P is the number of preperiodic points
H is the number of points of small positive height
L is the maximum length of a periodic cycle
C is the maximum length of a preperiodic chain
p is the total number of small height points



Side Note 1: As described in the paper, the algorithm uses a search region that is guaranteed to contain all of the rational preperiodic points but which may, in rare instances, miss some points of small positive canonical height. Remark 5.2 of the paper addresses this fact, noting that such instances must be rare, and are highly unlikely to lead to a point of notably small height. Thus, while it is almost certain that a few points of normalized height smaller than 0.03 were missed by this search, it is highly unlikely that any of height smaller than, say, 0.001 were missed.

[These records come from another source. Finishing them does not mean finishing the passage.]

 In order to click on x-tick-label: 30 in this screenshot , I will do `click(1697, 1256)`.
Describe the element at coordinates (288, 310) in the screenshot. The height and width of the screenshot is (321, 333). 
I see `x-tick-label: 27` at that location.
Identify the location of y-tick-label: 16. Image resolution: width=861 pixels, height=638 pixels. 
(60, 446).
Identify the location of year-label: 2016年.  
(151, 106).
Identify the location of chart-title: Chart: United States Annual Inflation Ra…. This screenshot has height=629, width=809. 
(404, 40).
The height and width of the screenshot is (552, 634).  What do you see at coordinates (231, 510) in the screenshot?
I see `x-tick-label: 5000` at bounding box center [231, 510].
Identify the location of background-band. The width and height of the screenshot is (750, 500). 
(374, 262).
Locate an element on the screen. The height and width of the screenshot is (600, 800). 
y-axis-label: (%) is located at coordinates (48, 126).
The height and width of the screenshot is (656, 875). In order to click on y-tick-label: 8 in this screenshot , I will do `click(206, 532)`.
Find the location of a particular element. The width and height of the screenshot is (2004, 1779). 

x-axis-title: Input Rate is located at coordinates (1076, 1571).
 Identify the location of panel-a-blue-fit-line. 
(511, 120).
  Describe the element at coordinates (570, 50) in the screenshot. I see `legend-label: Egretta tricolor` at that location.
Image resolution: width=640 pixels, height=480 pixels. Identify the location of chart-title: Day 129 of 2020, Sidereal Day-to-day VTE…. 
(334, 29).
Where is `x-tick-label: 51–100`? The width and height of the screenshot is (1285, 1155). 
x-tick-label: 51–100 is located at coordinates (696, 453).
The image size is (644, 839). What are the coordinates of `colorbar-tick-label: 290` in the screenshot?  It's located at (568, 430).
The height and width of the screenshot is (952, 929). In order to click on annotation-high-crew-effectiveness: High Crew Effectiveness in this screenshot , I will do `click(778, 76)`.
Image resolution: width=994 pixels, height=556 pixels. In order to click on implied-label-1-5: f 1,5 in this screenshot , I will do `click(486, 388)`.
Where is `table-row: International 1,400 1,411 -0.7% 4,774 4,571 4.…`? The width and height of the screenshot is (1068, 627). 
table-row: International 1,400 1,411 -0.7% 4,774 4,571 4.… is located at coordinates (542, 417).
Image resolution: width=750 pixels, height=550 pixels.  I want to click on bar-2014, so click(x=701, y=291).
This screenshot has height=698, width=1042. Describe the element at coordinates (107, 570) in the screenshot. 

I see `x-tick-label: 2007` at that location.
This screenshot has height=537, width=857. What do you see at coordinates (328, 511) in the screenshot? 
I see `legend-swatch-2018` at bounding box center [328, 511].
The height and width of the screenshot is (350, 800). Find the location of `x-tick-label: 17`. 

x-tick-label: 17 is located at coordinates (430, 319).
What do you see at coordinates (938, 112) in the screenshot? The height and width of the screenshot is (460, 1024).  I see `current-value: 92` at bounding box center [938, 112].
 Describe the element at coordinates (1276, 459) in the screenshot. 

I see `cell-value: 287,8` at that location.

Side Note 2: In the version of the program with which this data was generated, the search region was in some rare cases slightly larger than that described in the presentation of the algorithm in section 5 of the paper. (This was done to ease the implementation of the program. Specifically, if there was a double root of f(z)=0, or no Qp-rational points, then the full disk called U0 in the paper was used as the search region at p, rather than the smaller region described in the paper.) This may have resulted in a few rare instances when a point outside the paper's search region showed up as a point of small (but still positive) canonical height in this data. Of course, that means that the search that generated this data was even more comprehensive than the search described in the paper.